The movie begins with a black and white sequence set in 1936.  Nazi scholar Richard Wirth (Michael Fassbinder) arrives at the home of the Wollners, a family of German immigrants living in West Virginia, to study a strange rune stone on their property.  Flashing forward to the present, paramedic Evan Marshall (Henry Cavill) is trying to get on with his life after the strange disappearance of his Iraq War veteran brother Victor (Dominic Purcell) 2 years ago.  Evan assumes his brother is dead, but then one night Victor shows up looking like Grizzly Adams after a week spent guzzling moonshine and rolling around in bear dung.  The two load up on guns and ammo and set out to get some payback.

Turns out Victor’s captors were the Wollners, still alive and looking pretty good despite the passage of some seven decades.  Wirth is still alive as well, at least in a manner of speaking.  In his quest to open up his third eye and achieve immortality, the Nazi necromancer has become some kind of zombie/vampire, keeping the Wollners frozen in time through black magic and forcing them to provide him with blood.  The Wollners daughter Liese (Emma Booth) tries to explain to Victor that it wasn’t personal.   Although unable to kill Wirth, Liese can at least keep him contained as long as he’s fed.  Vic isn’t interested in arguments about the greater good, though.  He’s just pissed about having been turned into a living food dispenser.

Wirth cuts a strikingly horrific figure with his dirty bandage swathed face, fashionable Nazi trench coat, and talon-like fingernails.  And not only is he a blood drinking zombie who can punch right through your stomach, he can also cast spells to raise the dead, even animals (watch out for those zombie horses).  Definitely not a monster you want to trifle with.  There’s not much room for nuance in a performance like this, but Fassbinder is everything you’d want in a pulp horror villain.  As for the rest of the cast, there are no real standout performances here, but the acting is more than adequate for a B-grade flick like this.

After the marginal freshness of the initial set-up, the plot settles into familiar siege-horror territory.  Sure, we’ve seen this kind of thing before, but Director Joel Schumacher maintains a high level of tension throughout.  He never forgets that this is a horror movie, and the camp tendencies that earned him the ire of fans with his two Batman films are thankfully absent.  Schumacher also gives Blood Creek a nice look and style without going overboard like some of the music video hacks that fancy themselves movie directors these days.   Blood Creek isn’t a horror masterpiece by any means, but it is an enjoyable bit of pulpy trash, and that’s more than I can say for a lot of recent horror films.  3 out of 4 stars.

3 comments:

Jeff Allard said...

I've been wanting to check this out for awhile - thanks for reminding me that it's out there.
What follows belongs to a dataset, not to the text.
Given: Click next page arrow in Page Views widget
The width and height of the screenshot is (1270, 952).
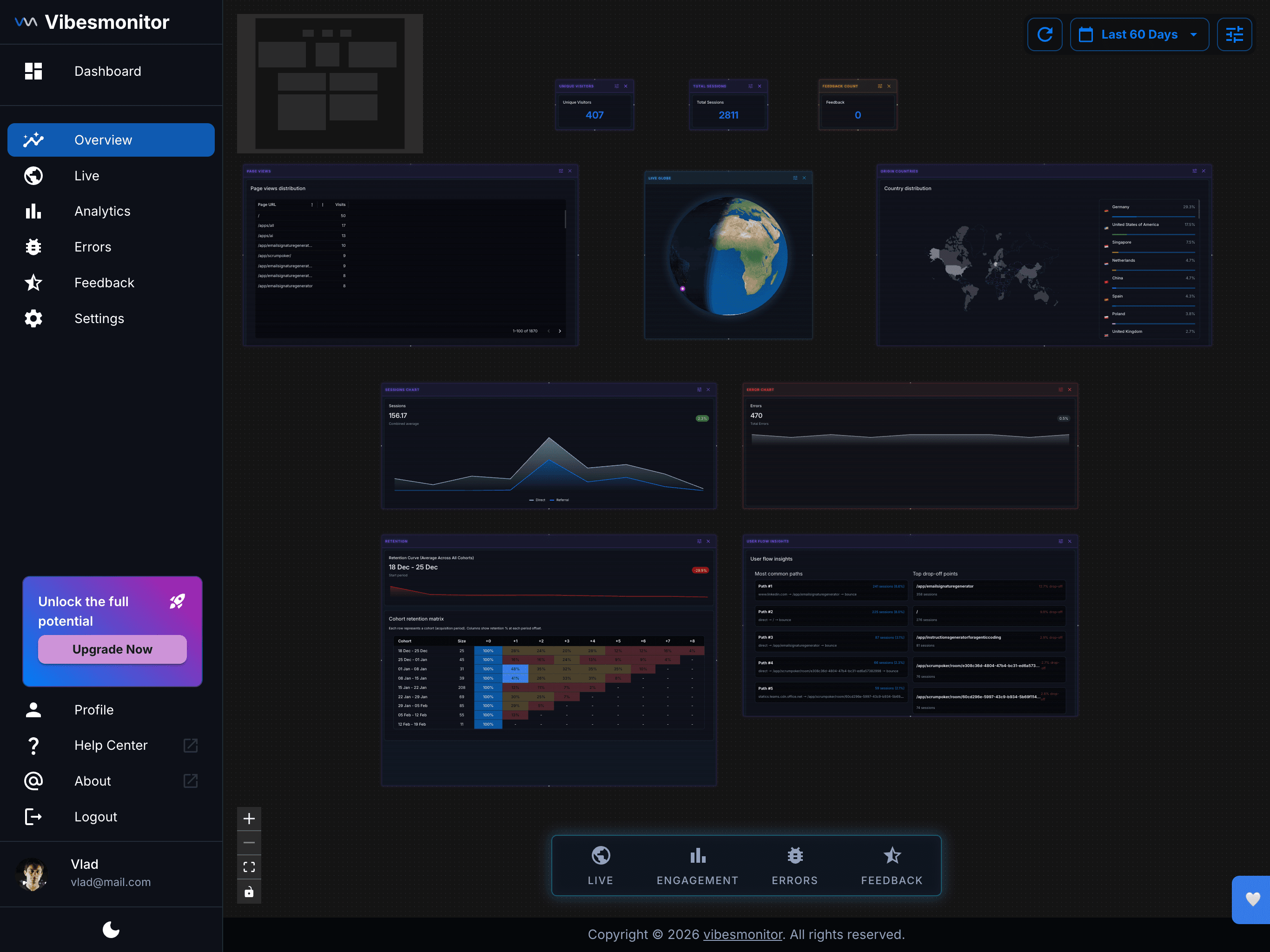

If nothing else, it's got to be better than the new Nightmare on Elm Street!

Franco Macabro said...

Damn dude, I just took a huge dump on this one over at my blog! I hated it, I only liked the make up, the villain himself was cool looking and all, but the movie was a disaster in my book! Bad editing, storytelling, script, lighting...

Bob Ignizio said...

@ FC: Sorry you didn't like it. I thought it was fun and reasonably well made, but no two people ever really see the same movie.

@ Jeff - Definitely better than the new 'Nightmare'.